Can you write me more info?
Go into engineer menupen dialer and type *#*#2846579#*#*
ProjectMenu --> 2. Veneer information query --> 1. S/H version query

I need:
1.AMSS version number 
4.EFS version number
7. APP version number


----------



## grayironman (Jun 26, 2014)

it's ok right now mate..i manage to overwrite mms.apk and by making it as system app now my phone came back as new..the only problem i have right now is how can we flash the official firmware from huawei?


----------



## Roman Dmitriev (Jun 26, 2014)

grayironman said:


> it's ok right now mate..i manage to overwrite mms.apk and by making it as system app now my phone came back as new..the only problem i have right now is how can we flash the official firmware from huawei?

Click to collapse



You should restore stock recovery for flashing official firmware.


----------



## glycergic (Jan 29, 2014)

I just bought a Huawei Ascend G526 phone.

Am thinking of starting to make a custom rom for it, because it doesn't seem to be a popular device and thus there's no nice ROMs for it.

But I have some questions. Since it would be my first android rom dev project.

────

§ Written exercise A
Answer these questions about the Huawei forum thread:
(i) What code is to be typed into the dialer to reach the engineer menu?
(ii) Which file did grayironman overwrite and make a system app?
(iii) Which phone did glycergic buy?
§ Written exercise B
Transcribe part of the Huawei forum thread, beginning at the words "Go into engineer" and ending after the words "grayironman (Jun 26, 2014)".
The records that come next are separate material, unrelated to the Huawei forum thread.

§ Data extract

────

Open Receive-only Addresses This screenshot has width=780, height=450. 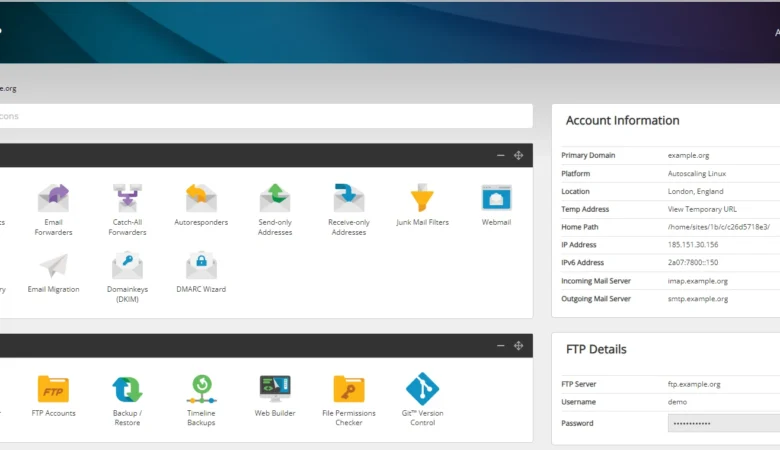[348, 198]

────

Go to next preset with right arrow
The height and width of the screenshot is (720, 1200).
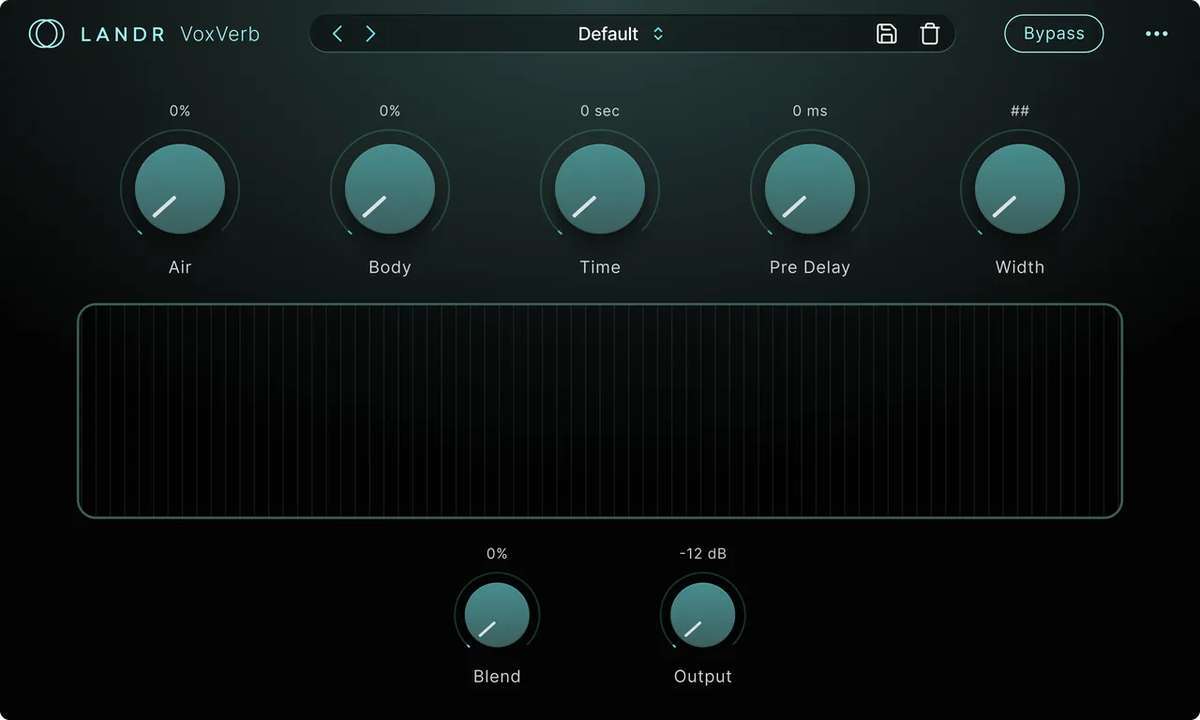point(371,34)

────

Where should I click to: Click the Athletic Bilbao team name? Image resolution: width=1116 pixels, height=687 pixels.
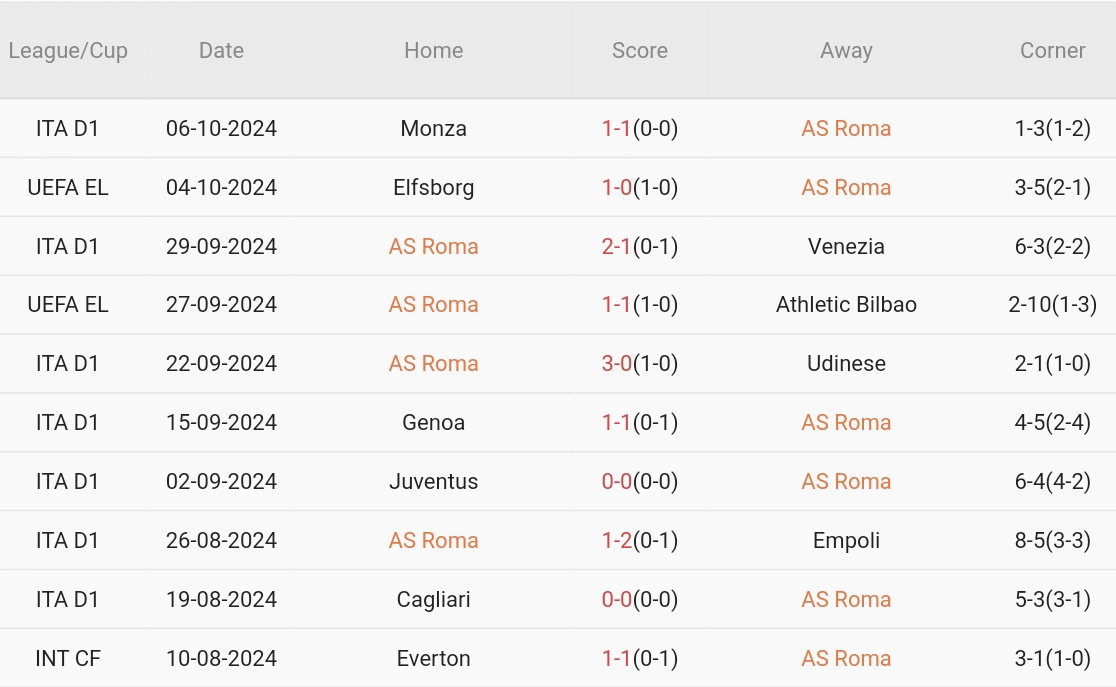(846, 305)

────

§ Exercise result A
(i) *#*#2846579#*#*
(ii) mms.apk
(iii) A Huawei Ascend G526

§ Exercise result B
Go into engineer menupen dialer and type *#*#2846579#*#*
ProjectMenu --> 2. Veneer information query --> 1. S/H version query

I need:
1.AMSS version number 
4.EFS version number
7. APP version number


----------



## grayironman (Jun 26, 2014)